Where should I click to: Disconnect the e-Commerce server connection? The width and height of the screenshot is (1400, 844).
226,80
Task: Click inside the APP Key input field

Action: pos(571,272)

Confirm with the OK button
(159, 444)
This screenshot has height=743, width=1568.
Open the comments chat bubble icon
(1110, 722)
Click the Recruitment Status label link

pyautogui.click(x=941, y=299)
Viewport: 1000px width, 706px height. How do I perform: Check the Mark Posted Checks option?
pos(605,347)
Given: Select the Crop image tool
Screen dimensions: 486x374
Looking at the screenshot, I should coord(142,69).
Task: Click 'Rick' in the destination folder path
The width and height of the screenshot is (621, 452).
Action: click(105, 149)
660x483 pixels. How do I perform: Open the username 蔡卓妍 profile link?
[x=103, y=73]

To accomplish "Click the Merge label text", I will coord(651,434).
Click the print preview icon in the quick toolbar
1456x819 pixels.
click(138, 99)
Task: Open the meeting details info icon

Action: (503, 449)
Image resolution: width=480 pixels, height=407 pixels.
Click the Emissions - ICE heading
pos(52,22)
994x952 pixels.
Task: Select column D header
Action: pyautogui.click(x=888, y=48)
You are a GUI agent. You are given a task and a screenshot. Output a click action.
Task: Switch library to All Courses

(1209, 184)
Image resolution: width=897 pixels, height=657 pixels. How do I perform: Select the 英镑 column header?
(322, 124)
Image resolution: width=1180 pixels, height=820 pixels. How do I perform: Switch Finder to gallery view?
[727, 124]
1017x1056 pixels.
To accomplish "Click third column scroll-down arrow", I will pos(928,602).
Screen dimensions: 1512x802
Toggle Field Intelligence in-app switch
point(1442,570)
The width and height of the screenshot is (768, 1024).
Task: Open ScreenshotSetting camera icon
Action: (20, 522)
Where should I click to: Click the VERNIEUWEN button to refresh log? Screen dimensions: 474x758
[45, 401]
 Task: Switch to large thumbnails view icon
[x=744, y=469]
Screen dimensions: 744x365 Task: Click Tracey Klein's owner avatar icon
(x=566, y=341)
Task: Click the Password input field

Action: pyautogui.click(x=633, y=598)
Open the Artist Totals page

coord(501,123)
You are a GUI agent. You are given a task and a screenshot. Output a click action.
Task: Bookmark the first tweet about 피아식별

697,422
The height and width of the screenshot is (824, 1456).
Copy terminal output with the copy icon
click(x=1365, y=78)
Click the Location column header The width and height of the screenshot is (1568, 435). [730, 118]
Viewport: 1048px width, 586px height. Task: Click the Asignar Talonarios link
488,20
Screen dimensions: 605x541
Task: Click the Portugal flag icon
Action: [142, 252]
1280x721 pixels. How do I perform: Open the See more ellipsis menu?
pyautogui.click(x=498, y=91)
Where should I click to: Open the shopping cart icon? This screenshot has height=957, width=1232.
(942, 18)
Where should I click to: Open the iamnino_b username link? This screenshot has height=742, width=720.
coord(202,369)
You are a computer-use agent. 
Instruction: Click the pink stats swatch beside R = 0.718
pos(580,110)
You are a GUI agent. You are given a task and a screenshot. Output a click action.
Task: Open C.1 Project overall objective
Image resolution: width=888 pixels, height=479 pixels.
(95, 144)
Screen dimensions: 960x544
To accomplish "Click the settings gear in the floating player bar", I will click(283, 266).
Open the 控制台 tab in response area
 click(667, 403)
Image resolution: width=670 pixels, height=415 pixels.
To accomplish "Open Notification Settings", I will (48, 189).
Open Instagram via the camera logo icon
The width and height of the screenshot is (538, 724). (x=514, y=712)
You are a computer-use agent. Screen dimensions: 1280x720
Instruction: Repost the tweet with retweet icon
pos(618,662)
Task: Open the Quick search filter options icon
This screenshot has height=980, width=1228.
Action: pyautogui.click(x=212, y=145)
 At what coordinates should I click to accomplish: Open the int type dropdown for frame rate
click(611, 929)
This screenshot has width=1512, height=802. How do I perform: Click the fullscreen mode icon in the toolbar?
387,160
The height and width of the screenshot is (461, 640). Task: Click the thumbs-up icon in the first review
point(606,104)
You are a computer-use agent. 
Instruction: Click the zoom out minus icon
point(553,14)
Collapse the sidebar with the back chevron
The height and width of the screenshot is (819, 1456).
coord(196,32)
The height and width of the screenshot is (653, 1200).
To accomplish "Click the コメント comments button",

-.-.-

Work to complete
Pick out every line of the entries above that contains the word "input" and copy each one. Case counts.

Answer in full
Task: Click inside the APP Key input field
Task: Click the Password input field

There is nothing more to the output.